TMCC Architecture student Morgan Johnson presented concepts heavily steeped in local history. Johnson said she uses research to spark her creativity, whether in determining the form the monument will take or the materials of which it is constructed. Her first design was made of the telltale Reno red brick (from the Reno Brick Factory) laid in the shape of the state of Nevada that forms a detail of the larger shape—the Liberty Bell. Her second design concept featured the same materials but in the shape of a heart. “It’s based on the history of the courthouse and the Riverside,” said Johnson. “It alludes to Reno’s past reputation as a place to get divorced or as a link to the name of this project—the Liberty Bell as a symbol of the Charters of Freedom.” Fellow architectural student Jim Severt created a physical model for clients to view. This enabled him to examine where the light will fall and the effect of shadows across his proposed structures. Severt also proposed a mural in addition to his East-facing structure, to help draw people in.
TMCC Landscape Architecture student Anthony Decola’s designs were made with simplicity and elegance in mind. The semi-circular walkway would connect the new monument to the current Nevada and World War II monument by way of a paver-pathway lined with wild grasses and other local flora. “My design allows visitors to flow in and out of the space,” said Decola. “It also pays homage to the World War II memorial that is already there. So, the idea is that the space welcomes you, and invites you to reflect and spend time there,” he said. Fellow landscape architectural student Alexis Longstreet proposed a design that included a playful spiral pathway and a series of benches to invite visitors to sit and enjoy the space. “Her design is both contemplative and interactive.

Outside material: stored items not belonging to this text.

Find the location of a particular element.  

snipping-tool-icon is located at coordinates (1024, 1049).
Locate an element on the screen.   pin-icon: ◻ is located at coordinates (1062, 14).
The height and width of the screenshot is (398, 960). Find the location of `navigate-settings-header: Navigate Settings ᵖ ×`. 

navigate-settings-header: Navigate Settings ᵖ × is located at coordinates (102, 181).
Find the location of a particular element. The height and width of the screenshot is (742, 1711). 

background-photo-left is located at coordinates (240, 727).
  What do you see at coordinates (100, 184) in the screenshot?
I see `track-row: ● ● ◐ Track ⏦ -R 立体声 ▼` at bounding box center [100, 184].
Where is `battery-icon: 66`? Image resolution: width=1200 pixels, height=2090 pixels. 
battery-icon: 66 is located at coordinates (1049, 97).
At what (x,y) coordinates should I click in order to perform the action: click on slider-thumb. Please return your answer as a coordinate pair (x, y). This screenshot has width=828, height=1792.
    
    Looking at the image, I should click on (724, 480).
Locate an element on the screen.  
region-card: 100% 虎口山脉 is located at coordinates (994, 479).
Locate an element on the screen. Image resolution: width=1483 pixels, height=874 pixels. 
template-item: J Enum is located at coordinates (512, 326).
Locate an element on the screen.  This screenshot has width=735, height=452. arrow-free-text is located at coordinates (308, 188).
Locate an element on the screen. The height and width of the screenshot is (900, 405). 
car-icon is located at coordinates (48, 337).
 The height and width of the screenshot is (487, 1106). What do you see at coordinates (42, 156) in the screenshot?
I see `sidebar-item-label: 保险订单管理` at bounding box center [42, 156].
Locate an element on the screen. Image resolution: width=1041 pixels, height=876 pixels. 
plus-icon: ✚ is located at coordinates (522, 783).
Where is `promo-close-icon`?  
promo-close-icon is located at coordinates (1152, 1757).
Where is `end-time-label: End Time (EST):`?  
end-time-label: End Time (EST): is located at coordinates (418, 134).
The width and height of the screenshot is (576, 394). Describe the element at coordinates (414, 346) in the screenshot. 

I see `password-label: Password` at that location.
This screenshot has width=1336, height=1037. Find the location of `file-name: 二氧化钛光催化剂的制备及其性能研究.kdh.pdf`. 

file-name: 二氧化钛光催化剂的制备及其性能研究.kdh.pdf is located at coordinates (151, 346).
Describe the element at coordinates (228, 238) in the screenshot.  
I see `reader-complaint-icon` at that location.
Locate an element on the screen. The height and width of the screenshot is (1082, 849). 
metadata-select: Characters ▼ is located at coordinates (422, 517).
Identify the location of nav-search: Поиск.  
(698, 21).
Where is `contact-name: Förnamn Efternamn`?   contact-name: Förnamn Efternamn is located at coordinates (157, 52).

Curiosity will draw people in,” said Mebust.
Community Service Learning
Mebust, who recently received a NISOD Excellence Award for innovative service learning projects, has cultivated relationships within the community that enable his students to experience real-life and unique learning opportunities. The community approaches TMCC Architecture students because “...our students are arriving at what’s hip, cool and contemporary—when the community has a need, our students have a solution,” said Mebust.
The design process associated with community projects infuses a human-factor into the learning environment. During the selection process for the winning Charters of Freedom design, the students were asked the question “why.”
“That’s another aspect of being an architect,” said Mebust. “Clients are going to ask the question ‘why’ and you have to answer that question meaningfully.”
TMCC Architecture Student Anthony Decola’s Winning Design
On May 6, students journeyed to the County buildings to present their top design ideas in a brief presentation to County representatives. “I am so impressed with the work, it will make making a decision very difficult,” said County Commissioner Vaughn Hartung after watching each student’s presentation.
Chuck Slavin from Charters of Freedom echoed similar sentiments. “All of us involved with the judging were truly impressed with the effort that went into the students’ designs and the quality of their projects,” said Slavin.
After much deliberation, Decola’s design was selected as the future Charters of Freedom monument in Reno. “Anthony has a unique perspective,” said Mebust. “He has an internal drive for excellence and a heart for service. He has created a space with a distinctive atmosphere that draws people into the sacred ground of our Charters of Freedom.”